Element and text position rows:

--- --- ---

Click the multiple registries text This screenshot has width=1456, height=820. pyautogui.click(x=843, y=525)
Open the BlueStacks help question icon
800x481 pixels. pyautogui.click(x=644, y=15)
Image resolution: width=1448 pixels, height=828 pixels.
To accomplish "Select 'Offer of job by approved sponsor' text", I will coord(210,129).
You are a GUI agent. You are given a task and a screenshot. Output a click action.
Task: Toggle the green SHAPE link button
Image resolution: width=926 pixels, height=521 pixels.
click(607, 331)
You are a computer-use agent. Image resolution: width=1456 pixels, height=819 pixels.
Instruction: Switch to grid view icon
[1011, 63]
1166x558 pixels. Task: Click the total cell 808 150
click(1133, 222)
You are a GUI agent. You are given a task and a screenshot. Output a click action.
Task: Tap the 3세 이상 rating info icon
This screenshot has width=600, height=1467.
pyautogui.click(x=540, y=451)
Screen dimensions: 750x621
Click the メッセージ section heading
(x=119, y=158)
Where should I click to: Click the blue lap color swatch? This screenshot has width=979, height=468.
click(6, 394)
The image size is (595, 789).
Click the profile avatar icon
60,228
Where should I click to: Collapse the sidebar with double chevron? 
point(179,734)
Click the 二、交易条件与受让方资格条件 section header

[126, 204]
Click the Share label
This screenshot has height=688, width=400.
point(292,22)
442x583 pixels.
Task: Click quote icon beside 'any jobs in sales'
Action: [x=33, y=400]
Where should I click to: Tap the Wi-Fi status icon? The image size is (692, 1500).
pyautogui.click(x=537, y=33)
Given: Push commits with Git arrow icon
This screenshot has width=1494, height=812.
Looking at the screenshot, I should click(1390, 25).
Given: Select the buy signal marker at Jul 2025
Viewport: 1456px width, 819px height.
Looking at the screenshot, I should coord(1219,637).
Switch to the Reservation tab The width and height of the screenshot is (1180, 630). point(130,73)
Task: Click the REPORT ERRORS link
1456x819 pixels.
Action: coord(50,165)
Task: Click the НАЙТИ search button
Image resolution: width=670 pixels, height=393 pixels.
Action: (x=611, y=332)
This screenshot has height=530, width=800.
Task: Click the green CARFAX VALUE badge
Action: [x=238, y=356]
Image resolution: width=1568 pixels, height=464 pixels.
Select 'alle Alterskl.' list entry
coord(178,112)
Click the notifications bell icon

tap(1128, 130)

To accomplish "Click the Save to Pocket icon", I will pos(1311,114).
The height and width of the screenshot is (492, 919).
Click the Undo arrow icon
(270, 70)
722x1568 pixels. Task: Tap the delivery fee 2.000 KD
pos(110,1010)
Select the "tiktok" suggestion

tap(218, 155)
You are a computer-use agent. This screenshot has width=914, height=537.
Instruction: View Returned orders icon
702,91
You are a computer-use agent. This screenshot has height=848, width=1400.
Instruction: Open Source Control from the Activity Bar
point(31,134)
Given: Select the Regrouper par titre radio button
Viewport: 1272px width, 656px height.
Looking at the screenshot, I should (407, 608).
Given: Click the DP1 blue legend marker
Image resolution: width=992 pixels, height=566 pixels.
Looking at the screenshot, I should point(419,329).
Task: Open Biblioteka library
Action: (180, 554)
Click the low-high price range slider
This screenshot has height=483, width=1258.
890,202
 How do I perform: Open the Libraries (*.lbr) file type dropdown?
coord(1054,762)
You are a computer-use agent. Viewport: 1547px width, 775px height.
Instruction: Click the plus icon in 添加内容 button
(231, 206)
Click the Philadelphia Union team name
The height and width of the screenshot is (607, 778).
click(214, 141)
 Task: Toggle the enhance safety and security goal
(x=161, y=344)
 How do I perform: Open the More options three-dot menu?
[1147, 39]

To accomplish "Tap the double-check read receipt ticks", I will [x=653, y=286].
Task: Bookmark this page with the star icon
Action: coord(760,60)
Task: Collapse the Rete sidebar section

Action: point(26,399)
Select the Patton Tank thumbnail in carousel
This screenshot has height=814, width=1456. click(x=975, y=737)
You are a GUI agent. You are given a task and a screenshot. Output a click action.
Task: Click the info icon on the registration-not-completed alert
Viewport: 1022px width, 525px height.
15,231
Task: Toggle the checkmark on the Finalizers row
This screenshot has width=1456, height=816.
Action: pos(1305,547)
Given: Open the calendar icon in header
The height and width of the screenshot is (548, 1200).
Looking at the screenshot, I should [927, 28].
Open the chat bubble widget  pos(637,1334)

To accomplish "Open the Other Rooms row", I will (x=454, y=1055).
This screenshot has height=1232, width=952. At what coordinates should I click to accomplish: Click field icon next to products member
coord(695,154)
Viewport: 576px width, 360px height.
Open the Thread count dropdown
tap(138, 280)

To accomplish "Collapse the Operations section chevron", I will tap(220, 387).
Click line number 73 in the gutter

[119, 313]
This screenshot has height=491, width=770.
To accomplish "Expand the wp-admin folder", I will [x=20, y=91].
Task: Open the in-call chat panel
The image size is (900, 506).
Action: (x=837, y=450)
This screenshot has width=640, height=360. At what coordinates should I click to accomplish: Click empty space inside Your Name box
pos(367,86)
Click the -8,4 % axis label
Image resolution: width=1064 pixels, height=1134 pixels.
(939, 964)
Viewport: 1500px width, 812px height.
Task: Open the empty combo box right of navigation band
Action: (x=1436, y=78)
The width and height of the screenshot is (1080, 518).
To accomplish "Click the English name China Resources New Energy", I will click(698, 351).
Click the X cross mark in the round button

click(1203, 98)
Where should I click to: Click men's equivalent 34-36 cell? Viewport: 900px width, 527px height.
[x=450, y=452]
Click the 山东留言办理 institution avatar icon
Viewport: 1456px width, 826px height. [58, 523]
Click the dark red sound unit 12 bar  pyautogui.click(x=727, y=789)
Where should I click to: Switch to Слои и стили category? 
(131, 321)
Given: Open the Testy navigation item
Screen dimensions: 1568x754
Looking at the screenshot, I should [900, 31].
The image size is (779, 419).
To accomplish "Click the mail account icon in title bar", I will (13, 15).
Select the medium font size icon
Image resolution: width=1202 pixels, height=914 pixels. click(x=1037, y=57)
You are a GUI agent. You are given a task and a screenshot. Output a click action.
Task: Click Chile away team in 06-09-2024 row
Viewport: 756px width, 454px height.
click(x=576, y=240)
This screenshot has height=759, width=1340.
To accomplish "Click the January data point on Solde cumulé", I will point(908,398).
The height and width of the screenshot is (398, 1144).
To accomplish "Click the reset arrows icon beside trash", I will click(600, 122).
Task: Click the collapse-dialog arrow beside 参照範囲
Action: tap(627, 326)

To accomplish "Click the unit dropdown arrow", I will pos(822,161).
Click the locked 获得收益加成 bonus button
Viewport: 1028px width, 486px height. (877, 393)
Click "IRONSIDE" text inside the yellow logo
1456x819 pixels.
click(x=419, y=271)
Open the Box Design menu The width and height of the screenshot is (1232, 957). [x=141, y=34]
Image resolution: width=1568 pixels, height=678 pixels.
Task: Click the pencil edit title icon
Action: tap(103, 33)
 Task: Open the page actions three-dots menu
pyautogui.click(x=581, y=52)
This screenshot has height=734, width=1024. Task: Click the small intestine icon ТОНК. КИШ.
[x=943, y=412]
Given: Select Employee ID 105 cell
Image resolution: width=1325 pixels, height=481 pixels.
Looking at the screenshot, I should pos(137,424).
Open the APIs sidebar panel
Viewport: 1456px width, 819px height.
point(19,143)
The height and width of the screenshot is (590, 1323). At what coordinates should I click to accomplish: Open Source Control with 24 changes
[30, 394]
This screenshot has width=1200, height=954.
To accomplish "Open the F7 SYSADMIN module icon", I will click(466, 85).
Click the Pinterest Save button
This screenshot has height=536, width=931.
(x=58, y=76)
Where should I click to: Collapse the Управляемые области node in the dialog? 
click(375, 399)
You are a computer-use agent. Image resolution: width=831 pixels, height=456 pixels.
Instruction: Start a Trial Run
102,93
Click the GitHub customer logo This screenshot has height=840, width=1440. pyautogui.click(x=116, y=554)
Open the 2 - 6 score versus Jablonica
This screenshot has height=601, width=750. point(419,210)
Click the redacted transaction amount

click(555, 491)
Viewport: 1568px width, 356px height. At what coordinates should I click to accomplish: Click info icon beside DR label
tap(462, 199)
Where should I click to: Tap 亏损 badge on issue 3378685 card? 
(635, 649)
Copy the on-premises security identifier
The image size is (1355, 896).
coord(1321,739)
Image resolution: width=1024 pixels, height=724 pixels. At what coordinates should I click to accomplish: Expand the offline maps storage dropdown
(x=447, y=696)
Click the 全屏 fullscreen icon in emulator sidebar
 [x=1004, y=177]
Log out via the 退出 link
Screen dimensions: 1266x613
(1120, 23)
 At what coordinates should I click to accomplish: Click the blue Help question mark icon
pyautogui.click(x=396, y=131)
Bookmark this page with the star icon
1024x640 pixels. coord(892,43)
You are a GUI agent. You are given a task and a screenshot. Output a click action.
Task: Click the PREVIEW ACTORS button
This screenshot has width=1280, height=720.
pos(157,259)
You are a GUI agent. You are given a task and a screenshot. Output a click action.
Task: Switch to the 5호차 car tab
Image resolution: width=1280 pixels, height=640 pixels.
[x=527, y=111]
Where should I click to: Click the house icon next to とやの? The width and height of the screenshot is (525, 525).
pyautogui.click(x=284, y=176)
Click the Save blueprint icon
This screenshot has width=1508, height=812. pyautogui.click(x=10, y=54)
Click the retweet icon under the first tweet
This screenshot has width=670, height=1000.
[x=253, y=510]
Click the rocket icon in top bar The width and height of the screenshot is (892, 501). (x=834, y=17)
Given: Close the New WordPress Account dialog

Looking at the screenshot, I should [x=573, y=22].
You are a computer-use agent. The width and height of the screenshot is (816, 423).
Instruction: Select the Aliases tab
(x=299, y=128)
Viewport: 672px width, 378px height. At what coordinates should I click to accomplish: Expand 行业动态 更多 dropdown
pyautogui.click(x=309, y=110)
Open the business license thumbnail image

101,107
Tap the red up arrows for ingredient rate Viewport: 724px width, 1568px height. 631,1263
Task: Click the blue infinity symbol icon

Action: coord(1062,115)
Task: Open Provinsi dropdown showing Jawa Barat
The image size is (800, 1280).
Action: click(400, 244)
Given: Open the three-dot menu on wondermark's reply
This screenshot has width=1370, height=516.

--- --- ---

OBJECTIVE
Copy the lines between the one holding "Where should I click to: Click men's" and the one holding "Image resolution: width=1202", inclusive, and swap "icon" for "button" while leaving everything else unchanged.

ANSWER
Where should I click to: Click men's equivalent 34-36 cell? Viewport: 900px width, 527px height.
[x=450, y=452]
Click the 山东留言办理 institution avatar button
Viewport: 1456px width, 826px height. [58, 523]
Click the dark red sound unit 12 bar  pyautogui.click(x=727, y=789)
Where should I click to: Switch to Слои и стили category? 
(131, 321)
Given: Open the Testy navigation item
Screen dimensions: 1568x754
Looking at the screenshot, I should [900, 31].
The image size is (779, 419).
To accomplish "Click the mail account button in title bar", I will (13, 15).
Select the medium font size button
Image resolution: width=1202 pixels, height=914 pixels. click(x=1037, y=57)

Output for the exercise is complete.